It was recommended that a compilation of classification units be made expressing the relation to one another of weight, space, and value, as far as practicable, for every item in the classification.

The view was expressed that in revisions of this sort classification as such should be treated entirely separate from the question of the amount of rates or revenues of carriers; the sufficiency or insufficiency of certain revenues and the level of particular rates or schedules being regarded separate questions.
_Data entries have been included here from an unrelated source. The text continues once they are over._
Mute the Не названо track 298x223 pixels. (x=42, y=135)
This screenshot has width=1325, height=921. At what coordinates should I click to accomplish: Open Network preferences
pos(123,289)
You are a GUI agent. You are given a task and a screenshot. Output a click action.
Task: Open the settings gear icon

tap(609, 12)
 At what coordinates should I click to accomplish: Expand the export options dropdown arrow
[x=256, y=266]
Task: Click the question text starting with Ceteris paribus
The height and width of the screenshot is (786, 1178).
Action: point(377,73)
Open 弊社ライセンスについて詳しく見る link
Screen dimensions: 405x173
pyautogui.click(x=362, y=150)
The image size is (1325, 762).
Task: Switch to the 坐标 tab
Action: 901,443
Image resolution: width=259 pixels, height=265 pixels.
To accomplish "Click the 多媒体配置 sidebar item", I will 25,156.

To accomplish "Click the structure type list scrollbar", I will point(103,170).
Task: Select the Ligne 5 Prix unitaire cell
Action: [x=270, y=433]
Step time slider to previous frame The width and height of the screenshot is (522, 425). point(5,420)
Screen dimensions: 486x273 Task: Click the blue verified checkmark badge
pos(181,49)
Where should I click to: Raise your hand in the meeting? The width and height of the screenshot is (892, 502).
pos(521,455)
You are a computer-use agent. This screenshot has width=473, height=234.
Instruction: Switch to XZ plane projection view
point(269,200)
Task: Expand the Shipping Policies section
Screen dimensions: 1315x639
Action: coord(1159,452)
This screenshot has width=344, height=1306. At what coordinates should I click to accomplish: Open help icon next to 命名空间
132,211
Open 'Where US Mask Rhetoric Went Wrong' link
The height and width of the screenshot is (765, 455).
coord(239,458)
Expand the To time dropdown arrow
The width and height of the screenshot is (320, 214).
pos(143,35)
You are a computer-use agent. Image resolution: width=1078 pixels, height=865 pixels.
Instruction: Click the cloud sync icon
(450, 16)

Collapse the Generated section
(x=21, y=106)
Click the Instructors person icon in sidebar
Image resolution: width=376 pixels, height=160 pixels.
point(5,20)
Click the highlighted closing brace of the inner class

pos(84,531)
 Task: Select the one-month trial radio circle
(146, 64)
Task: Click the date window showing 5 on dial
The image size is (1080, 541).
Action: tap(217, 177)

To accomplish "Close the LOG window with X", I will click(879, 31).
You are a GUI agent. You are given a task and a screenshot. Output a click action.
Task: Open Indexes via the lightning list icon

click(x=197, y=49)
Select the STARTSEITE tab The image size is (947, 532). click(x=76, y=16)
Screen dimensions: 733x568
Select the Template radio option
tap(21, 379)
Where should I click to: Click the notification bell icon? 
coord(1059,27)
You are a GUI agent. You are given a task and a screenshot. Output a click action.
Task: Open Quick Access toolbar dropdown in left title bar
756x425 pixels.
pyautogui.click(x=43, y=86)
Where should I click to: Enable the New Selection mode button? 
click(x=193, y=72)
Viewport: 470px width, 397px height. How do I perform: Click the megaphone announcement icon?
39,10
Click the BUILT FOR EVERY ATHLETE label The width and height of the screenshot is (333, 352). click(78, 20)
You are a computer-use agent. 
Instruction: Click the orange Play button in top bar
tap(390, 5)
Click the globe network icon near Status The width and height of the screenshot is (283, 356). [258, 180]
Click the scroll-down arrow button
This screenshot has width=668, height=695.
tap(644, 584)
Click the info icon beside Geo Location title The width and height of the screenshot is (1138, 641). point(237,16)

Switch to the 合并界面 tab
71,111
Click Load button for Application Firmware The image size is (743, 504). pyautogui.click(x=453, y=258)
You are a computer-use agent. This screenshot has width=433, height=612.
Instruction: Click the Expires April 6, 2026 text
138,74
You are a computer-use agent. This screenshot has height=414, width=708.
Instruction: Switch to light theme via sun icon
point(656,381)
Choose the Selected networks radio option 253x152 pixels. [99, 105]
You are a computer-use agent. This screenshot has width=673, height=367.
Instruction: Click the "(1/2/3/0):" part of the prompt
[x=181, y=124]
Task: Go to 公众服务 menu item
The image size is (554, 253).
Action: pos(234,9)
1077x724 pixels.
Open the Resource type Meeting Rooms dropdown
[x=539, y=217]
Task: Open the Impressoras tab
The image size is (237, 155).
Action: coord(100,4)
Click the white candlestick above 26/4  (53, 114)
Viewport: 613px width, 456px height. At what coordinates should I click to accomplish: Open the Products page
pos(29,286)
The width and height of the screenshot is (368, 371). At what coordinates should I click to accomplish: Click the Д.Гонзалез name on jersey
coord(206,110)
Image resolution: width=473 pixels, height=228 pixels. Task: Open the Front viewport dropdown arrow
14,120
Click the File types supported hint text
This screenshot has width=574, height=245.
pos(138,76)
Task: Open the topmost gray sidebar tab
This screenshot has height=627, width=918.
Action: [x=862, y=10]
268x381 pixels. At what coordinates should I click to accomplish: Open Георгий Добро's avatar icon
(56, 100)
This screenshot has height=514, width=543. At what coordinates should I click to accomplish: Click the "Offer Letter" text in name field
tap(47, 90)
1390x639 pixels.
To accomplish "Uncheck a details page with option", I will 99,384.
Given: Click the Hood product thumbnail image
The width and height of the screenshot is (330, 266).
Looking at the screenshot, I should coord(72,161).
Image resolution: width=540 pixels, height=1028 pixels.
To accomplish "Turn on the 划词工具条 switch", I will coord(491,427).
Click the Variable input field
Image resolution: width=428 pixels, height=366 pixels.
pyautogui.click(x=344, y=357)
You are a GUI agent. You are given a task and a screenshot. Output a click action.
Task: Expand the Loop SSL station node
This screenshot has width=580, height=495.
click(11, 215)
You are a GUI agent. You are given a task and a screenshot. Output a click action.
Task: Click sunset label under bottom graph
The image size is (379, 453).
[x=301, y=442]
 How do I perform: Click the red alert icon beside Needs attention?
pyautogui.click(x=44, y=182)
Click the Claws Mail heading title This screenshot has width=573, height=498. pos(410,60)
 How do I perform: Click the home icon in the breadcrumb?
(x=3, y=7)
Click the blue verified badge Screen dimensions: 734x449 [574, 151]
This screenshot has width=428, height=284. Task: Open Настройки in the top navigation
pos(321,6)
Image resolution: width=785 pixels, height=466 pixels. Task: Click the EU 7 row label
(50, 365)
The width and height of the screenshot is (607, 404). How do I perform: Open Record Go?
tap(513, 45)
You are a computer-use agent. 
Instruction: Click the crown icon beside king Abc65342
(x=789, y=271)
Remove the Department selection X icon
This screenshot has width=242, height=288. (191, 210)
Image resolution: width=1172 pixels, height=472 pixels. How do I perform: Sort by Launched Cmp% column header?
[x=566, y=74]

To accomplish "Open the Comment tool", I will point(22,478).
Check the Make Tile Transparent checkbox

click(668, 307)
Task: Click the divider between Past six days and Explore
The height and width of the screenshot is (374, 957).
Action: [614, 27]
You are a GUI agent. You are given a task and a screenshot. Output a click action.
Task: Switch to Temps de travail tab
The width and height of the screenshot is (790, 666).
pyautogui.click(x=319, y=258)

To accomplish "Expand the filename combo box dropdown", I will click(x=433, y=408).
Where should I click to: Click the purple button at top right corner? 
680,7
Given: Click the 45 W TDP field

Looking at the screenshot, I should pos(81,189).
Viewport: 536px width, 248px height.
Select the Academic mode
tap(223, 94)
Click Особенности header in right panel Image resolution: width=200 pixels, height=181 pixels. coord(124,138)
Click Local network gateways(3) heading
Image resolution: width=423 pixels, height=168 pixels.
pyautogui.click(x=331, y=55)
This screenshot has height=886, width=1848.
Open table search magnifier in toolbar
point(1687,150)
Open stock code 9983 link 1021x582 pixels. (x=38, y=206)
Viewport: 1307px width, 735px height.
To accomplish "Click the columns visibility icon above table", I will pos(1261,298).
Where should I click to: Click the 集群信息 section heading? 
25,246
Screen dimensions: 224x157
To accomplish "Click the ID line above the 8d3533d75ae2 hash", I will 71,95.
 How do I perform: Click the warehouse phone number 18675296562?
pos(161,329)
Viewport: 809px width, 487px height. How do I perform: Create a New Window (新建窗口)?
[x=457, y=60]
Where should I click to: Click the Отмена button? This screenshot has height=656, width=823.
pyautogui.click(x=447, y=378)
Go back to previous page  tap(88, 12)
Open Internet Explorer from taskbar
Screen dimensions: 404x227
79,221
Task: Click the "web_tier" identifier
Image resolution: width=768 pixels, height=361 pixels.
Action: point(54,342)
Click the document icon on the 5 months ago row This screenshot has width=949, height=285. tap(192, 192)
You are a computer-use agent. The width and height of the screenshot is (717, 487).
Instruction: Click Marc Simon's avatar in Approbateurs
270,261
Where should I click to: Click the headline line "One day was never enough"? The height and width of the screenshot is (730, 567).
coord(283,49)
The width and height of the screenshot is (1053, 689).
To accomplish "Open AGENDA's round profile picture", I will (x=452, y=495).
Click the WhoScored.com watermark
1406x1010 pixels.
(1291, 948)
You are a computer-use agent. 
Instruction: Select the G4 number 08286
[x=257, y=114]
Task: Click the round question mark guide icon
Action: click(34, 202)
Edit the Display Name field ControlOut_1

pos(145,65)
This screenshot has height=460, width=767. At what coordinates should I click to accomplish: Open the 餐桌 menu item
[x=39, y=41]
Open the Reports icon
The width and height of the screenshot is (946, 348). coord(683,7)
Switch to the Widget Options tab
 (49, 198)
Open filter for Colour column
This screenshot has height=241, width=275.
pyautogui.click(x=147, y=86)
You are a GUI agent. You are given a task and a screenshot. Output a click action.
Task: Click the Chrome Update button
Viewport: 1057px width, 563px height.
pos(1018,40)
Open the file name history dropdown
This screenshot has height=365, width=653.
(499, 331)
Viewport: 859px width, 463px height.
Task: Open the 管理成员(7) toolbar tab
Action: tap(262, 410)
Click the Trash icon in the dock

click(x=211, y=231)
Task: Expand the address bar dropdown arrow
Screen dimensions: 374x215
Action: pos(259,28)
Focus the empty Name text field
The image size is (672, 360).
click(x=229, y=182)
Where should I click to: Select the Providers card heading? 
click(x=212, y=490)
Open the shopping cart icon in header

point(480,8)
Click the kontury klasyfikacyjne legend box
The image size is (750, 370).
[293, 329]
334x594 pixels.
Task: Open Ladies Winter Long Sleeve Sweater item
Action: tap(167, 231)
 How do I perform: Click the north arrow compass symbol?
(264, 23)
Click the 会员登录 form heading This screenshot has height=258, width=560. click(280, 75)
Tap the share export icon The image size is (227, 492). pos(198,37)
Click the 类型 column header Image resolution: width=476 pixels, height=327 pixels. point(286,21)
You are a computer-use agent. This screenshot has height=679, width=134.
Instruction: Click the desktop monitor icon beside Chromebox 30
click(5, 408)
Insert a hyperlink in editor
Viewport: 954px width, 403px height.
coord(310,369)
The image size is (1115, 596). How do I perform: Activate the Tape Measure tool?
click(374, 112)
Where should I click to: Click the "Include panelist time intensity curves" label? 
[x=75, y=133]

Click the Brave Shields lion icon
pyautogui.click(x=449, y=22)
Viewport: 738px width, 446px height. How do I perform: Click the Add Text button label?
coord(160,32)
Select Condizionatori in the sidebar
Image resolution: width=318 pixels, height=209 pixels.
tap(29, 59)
Two of the most important questions involved were those of minimum weights and mixture of articles in car loading. With regard to the former it was stated that carriers should take into consideration both the physical minimum car capacity and the reasonable commercial minimum in deciding upon a classification minimum to govern carload shipments. Respecting carload mixtures it was stated that liberal provision should be made and that artificial restrictions upon mixtures are a restraint upon the freedom of trade and commerce with a tendency to militate against the small dealer. It was stated that mixtures result in a better utilization of car space, lessen the demands upon terminal properties, decrease the expense of operation, and facilitate the movement of traffic.

The Commission's opinion held that, generally speaking, in the territory involved, carload ratings should be established whenever carload quantities are offered for shipment and the public interest requires it.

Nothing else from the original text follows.